### What you should do
Repeat every line of the listing below word for word, leaving out the pictures.

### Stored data
*****

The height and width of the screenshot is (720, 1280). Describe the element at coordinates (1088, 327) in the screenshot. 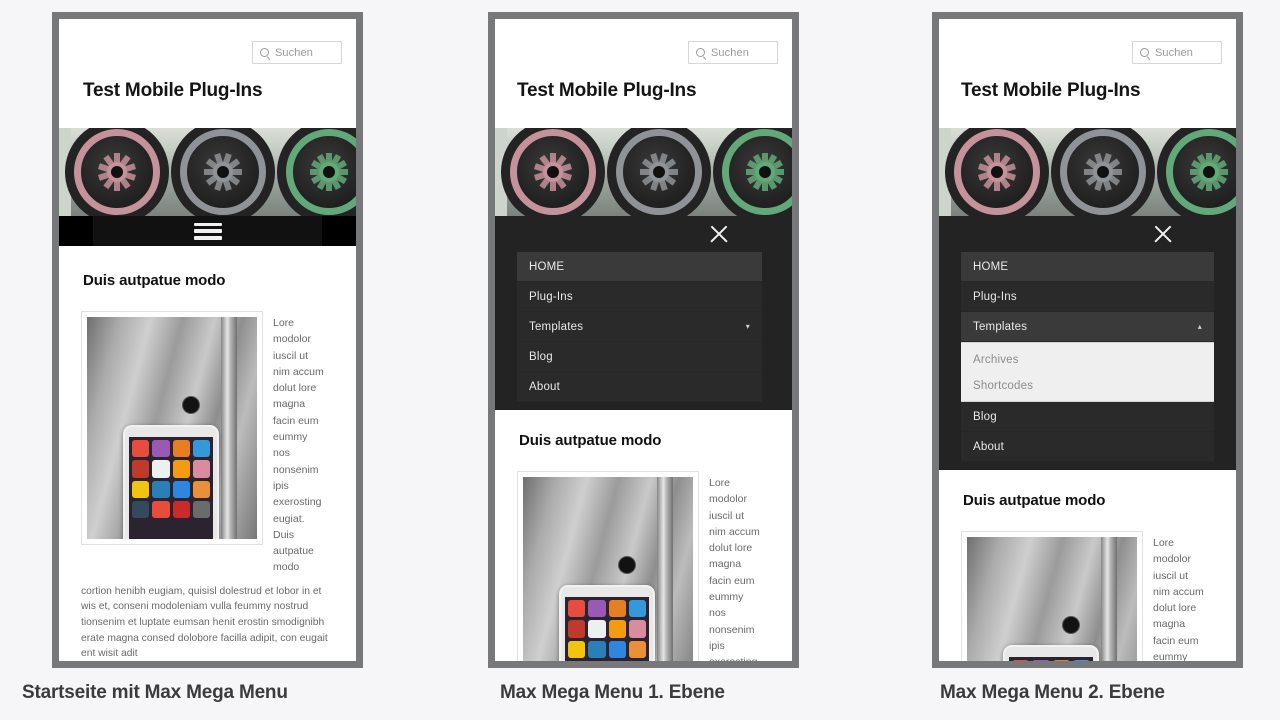

I see `menu-item-templates: Templates ▴` at that location.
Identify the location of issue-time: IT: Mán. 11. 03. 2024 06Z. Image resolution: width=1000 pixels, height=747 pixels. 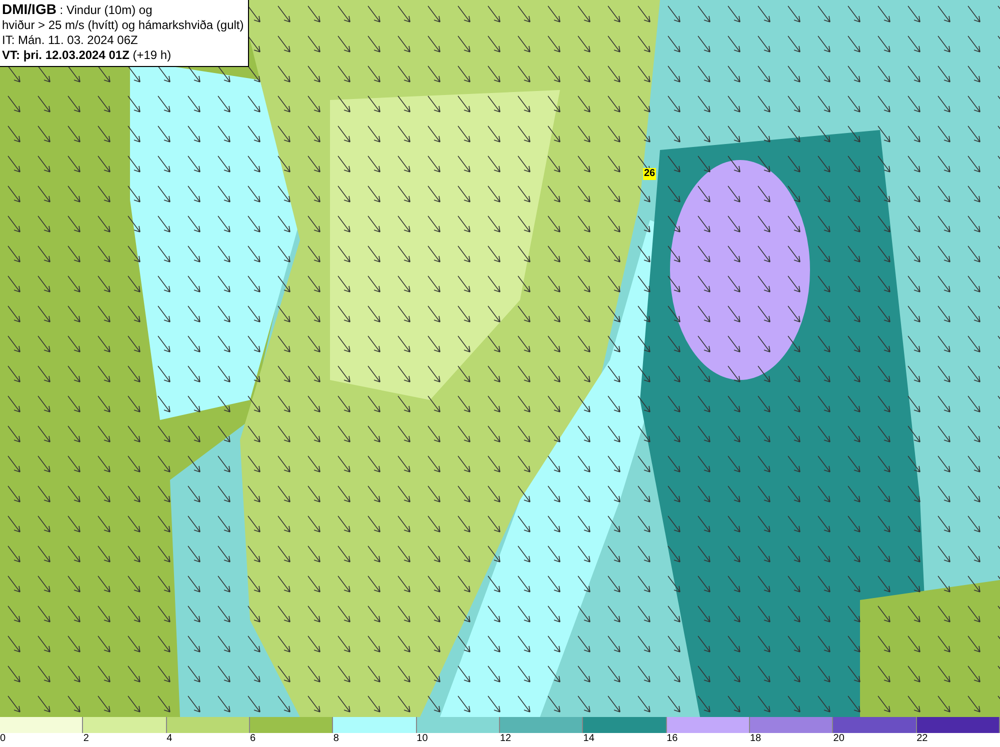
(70, 40).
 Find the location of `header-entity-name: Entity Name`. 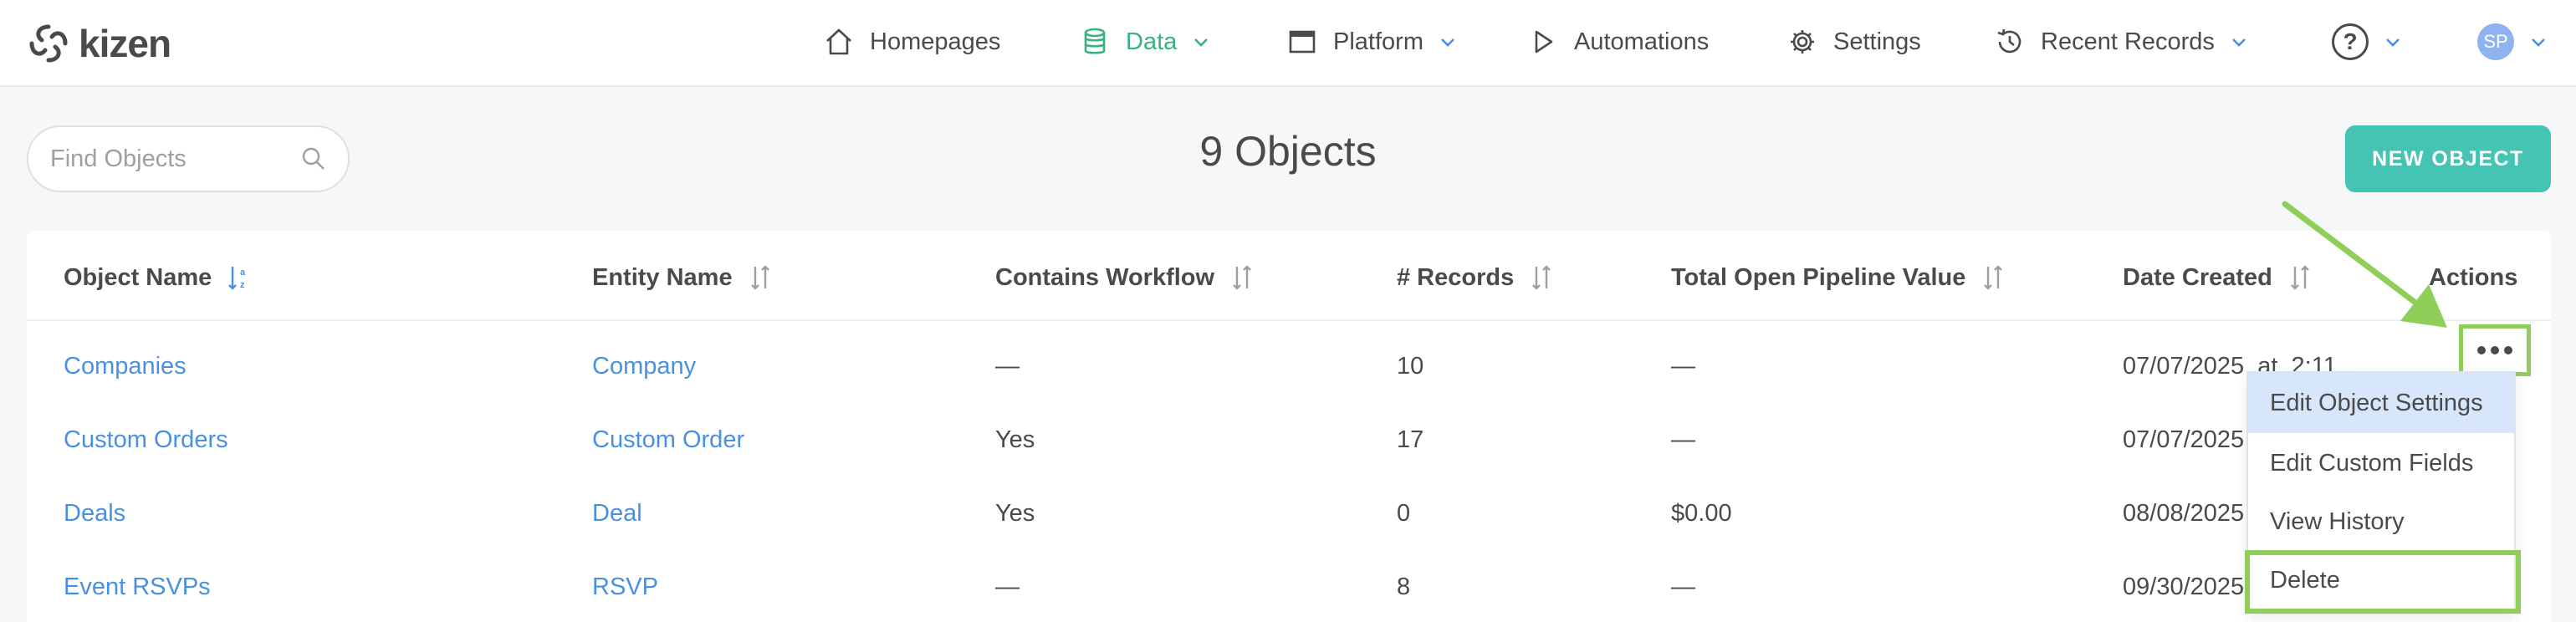

header-entity-name: Entity Name is located at coordinates (682, 278).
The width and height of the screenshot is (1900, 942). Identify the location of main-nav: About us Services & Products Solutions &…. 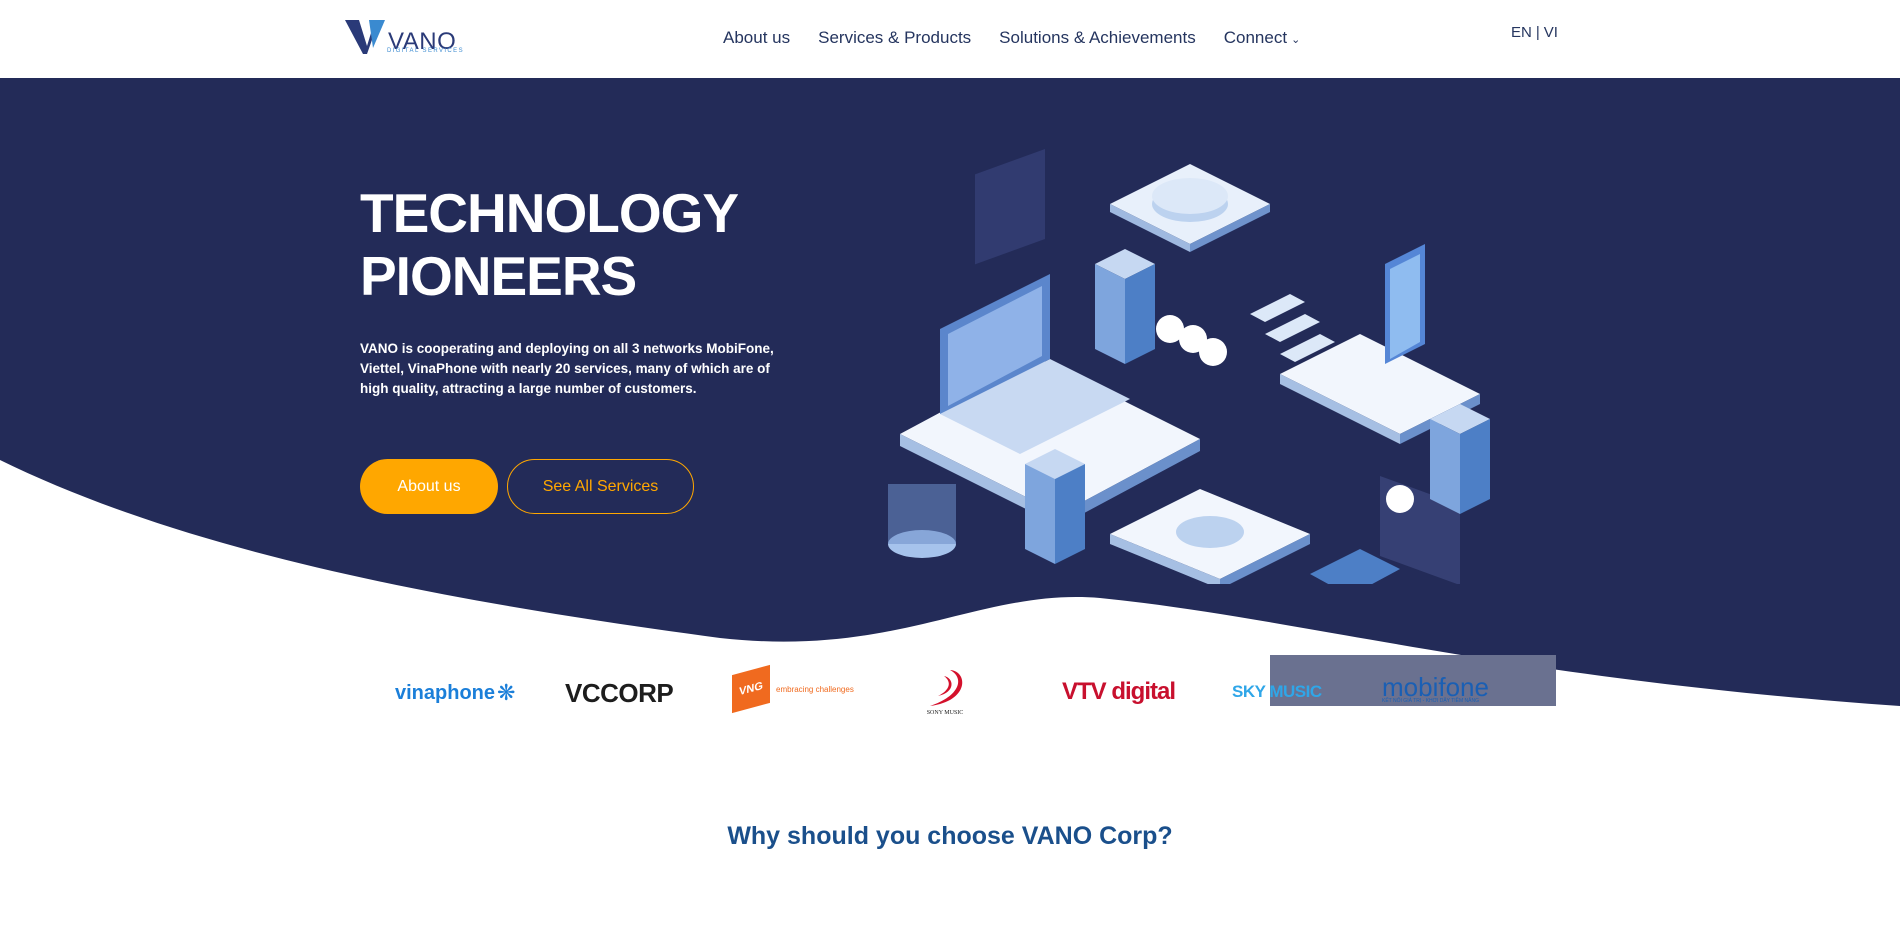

*****

### Solution
The height and width of the screenshot is (720, 1280). Describe the element at coordinates (1088, 327) in the screenshot. 

I see `menu-item-templates: Templates ▴` at that location.
Identify the location of issue-time: IT: Mán. 11. 03. 2024 06Z. Image resolution: width=1000 pixels, height=747 pixels. 
(70, 40).
 Find the location of `header-entity-name: Entity Name`. 

header-entity-name: Entity Name is located at coordinates (682, 278).
The width and height of the screenshot is (1900, 942). Identify the location of main-nav: About us Services & Products Solutions &…. 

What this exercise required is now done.